■ DESCRIPTION OF THE TASK
Exact copies of the lines below, from the one with "Accessibility (1657, 1018)" up to and including the one with "Adventure (92, 1160)", are what this calls for; leave out pictures.

(Screenshot grounding data)
+++

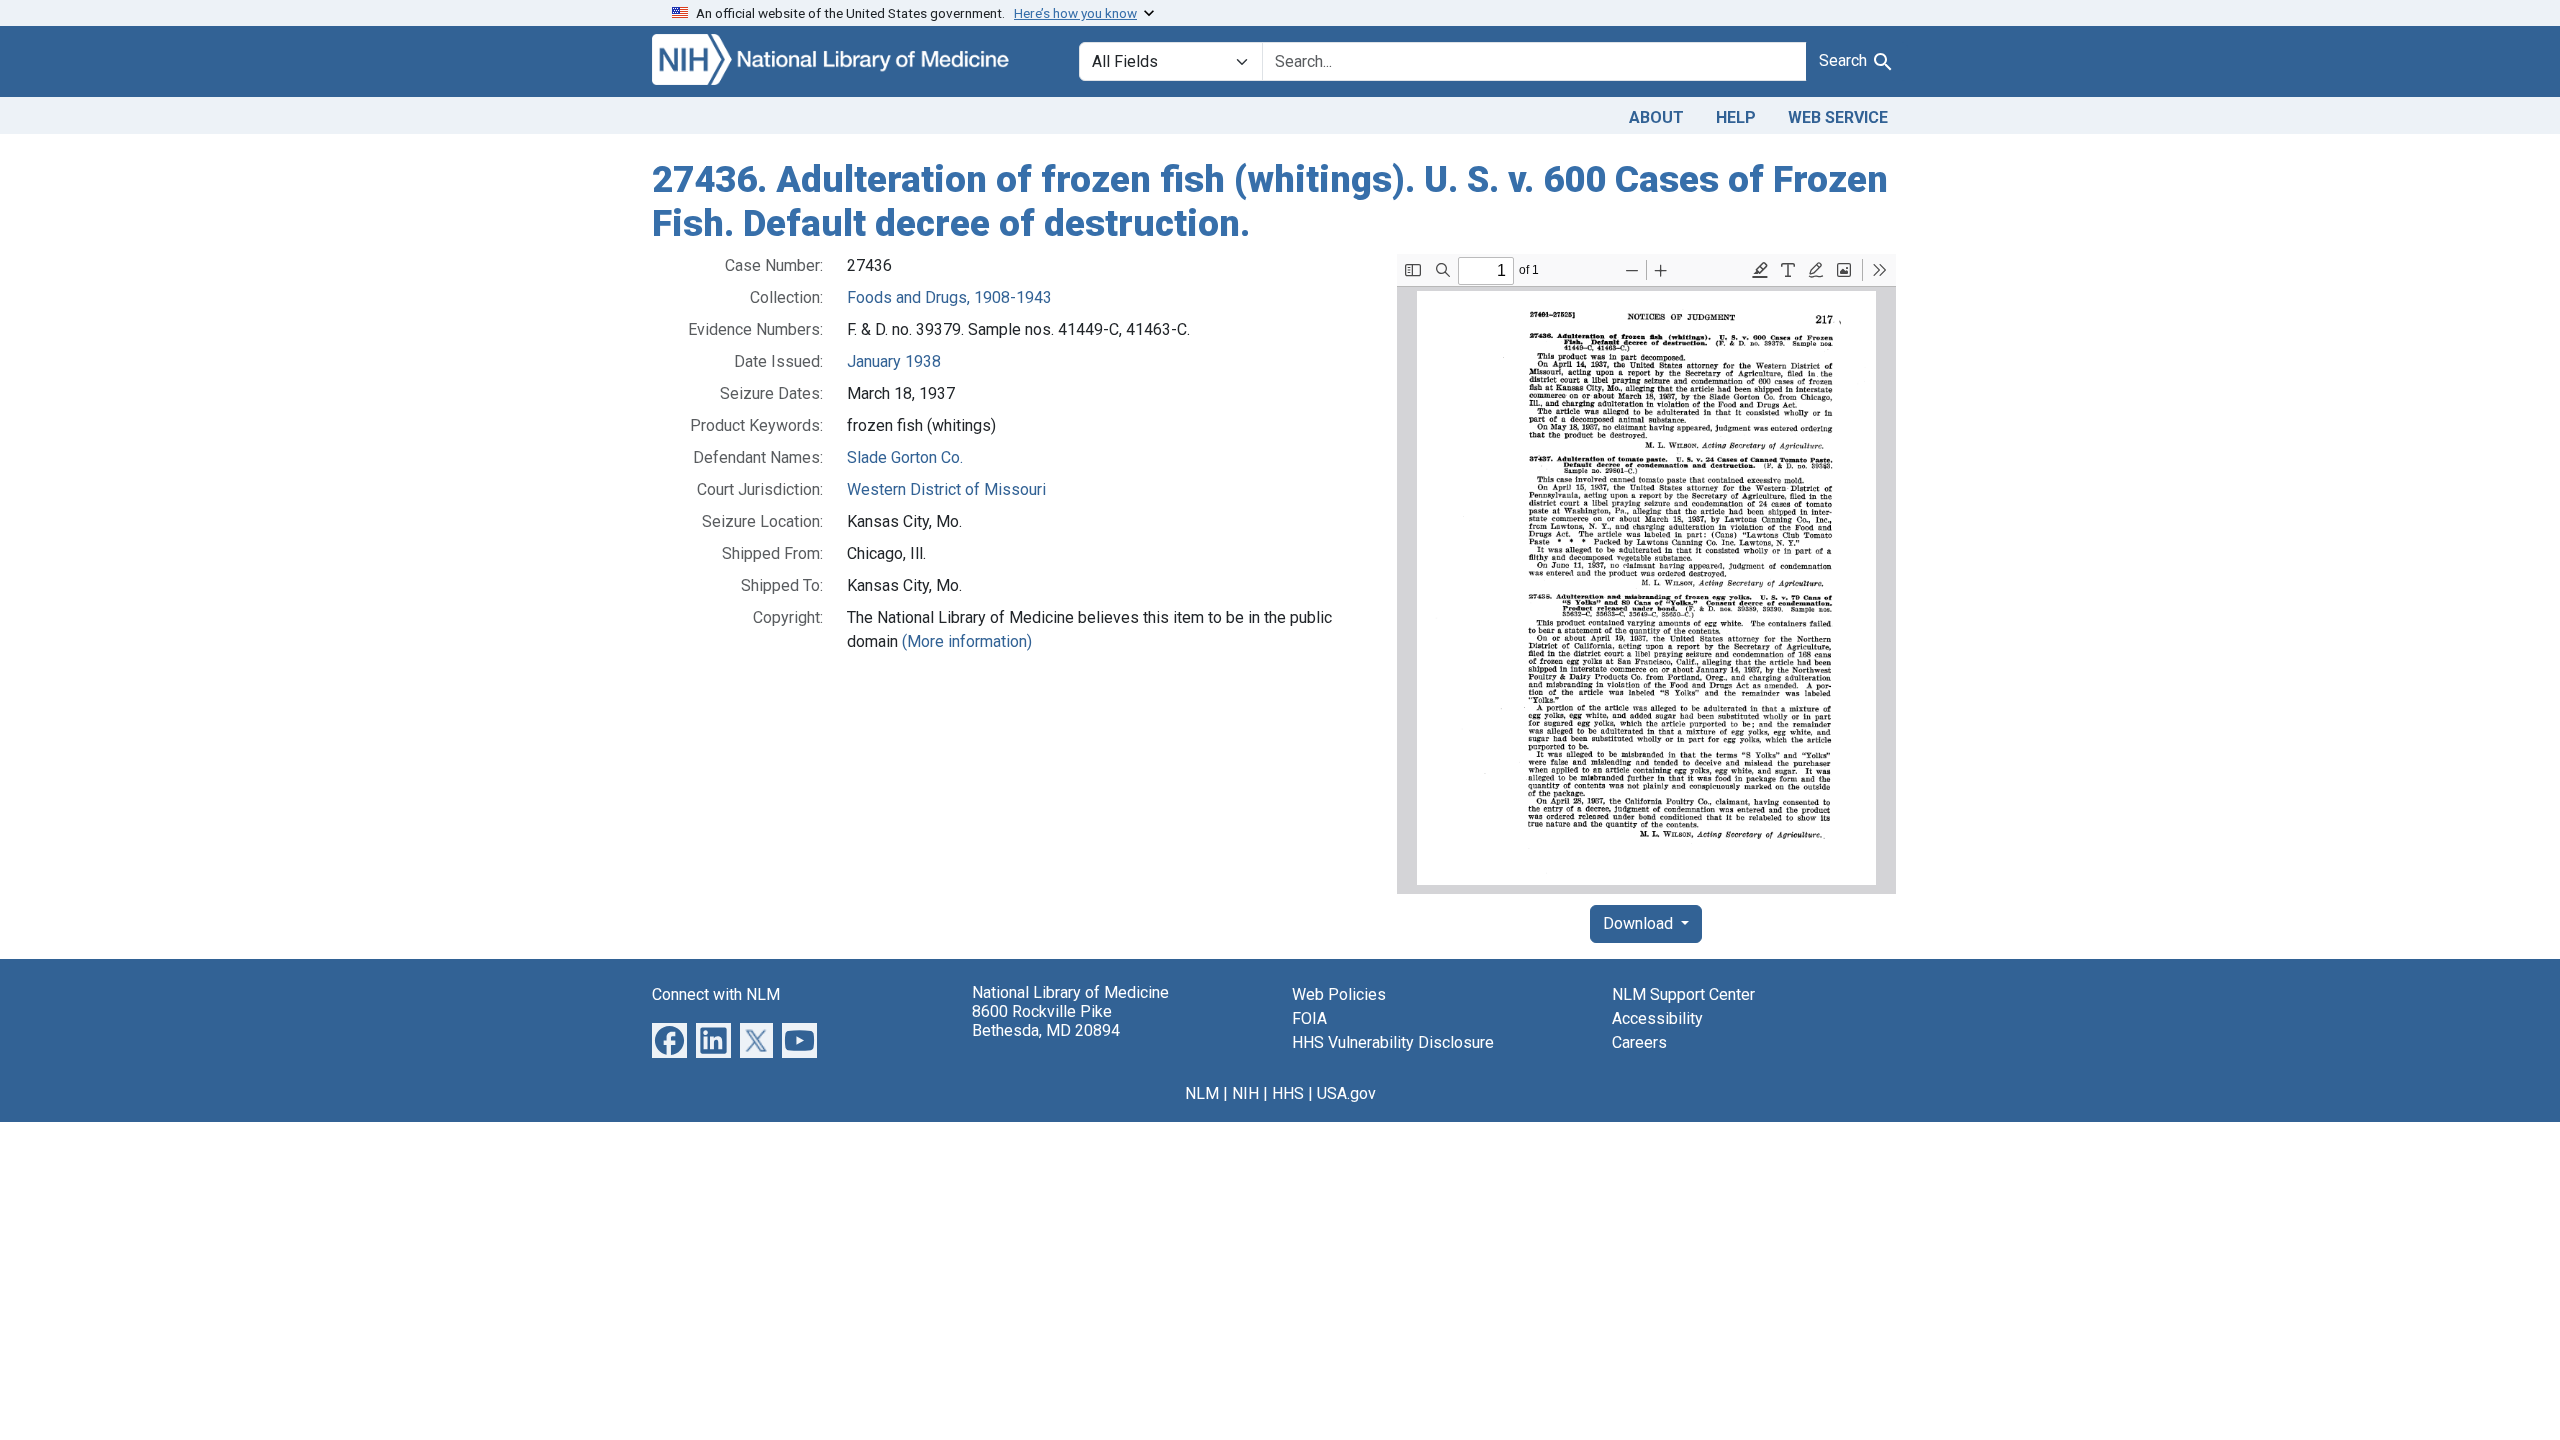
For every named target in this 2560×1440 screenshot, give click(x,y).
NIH (1245, 1093)
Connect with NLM (716, 994)
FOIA (1309, 1018)
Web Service (1838, 117)
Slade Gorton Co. (905, 457)
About (1656, 117)
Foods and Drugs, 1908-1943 (949, 297)
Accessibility (1657, 1018)
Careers (1639, 1042)
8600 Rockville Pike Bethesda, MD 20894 (1046, 1021)
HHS (1288, 1093)
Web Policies (1339, 994)
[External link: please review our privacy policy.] (669, 1039)
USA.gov (1346, 1093)
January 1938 (894, 361)
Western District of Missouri (946, 489)
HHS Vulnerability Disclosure (1393, 1042)
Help (1736, 117)
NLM (1202, 1093)
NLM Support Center (1683, 994)
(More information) (967, 641)
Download (1640, 923)
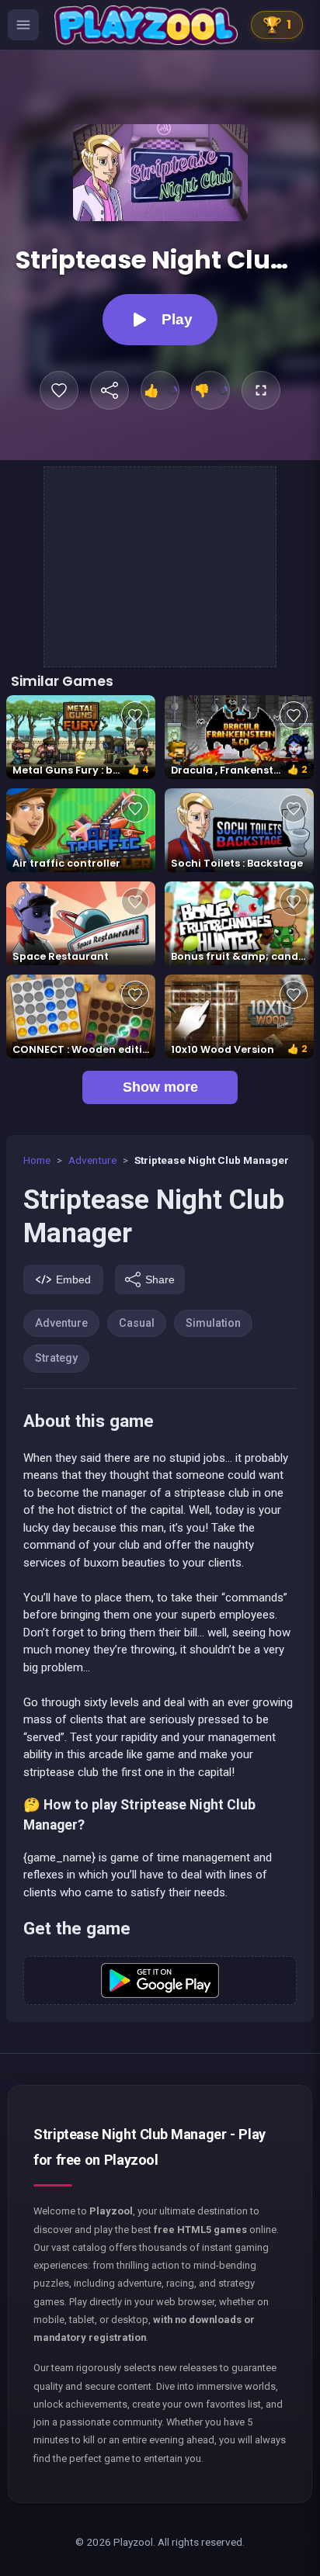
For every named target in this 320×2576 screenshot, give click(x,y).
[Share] (109, 390)
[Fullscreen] (261, 390)
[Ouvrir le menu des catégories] (23, 24)
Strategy (56, 1358)
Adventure (92, 1160)
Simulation (213, 1323)
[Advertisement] (160, 564)
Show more (160, 1087)
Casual (137, 1323)
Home (36, 1160)
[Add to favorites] (59, 390)
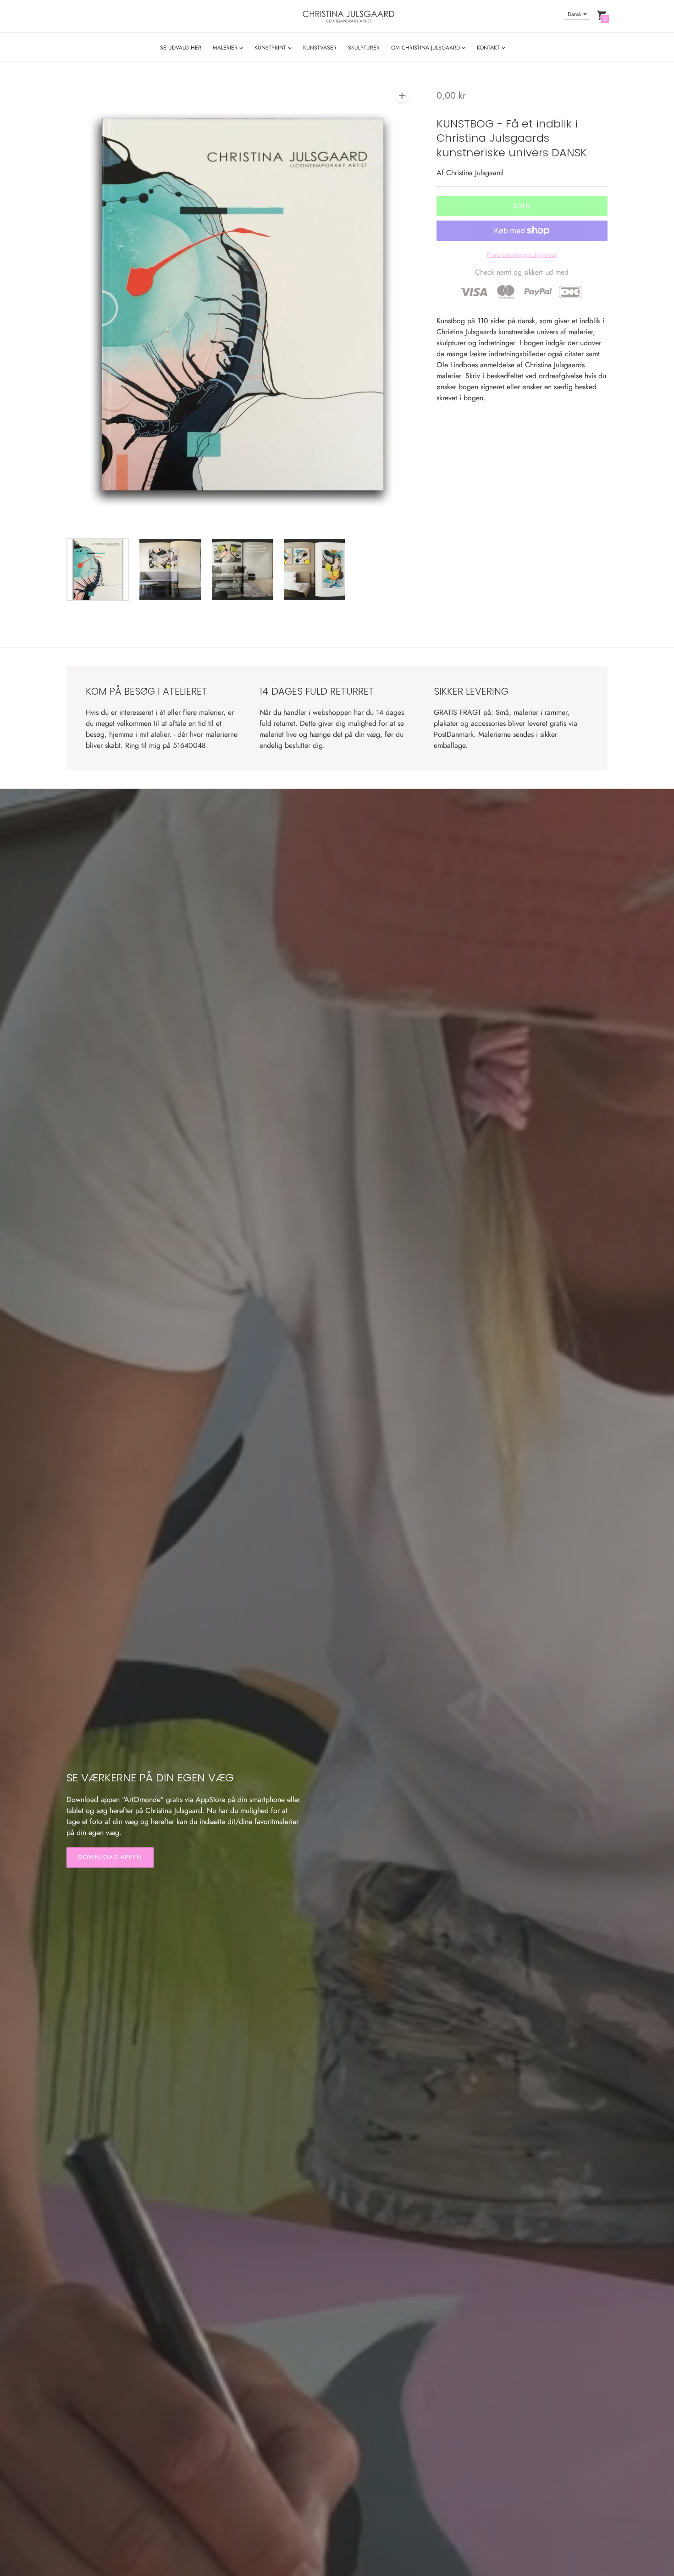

+++

■ ANSWER BOX
Accessibility (1657, 1018)
Careers (1639, 1042)
8600 Rockville Pike Bethesda, MD 20894 (1046, 1021)
HHS (1288, 1093)
Web Policies (1339, 994)
[External link: please review our privacy policy.] (669, 1039)
USA.gov (1346, 1093)
January 1938 (894, 361)
Western District of Missouri (946, 489)
HHS Vulnerability Disclosure (1393, 1042)
Help (1736, 117)
NLM (1202, 1093)
NLM Support Center (1683, 994)
(More information) (967, 641)
Download (1640, 923)
For every named target in this 320×2576 screenshot, give click(x,y).
[Share] (109, 390)
[Fullscreen] (261, 390)
[Ouvrir le menu des catégories] (23, 24)
Strategy (56, 1358)
Adventure (92, 1160)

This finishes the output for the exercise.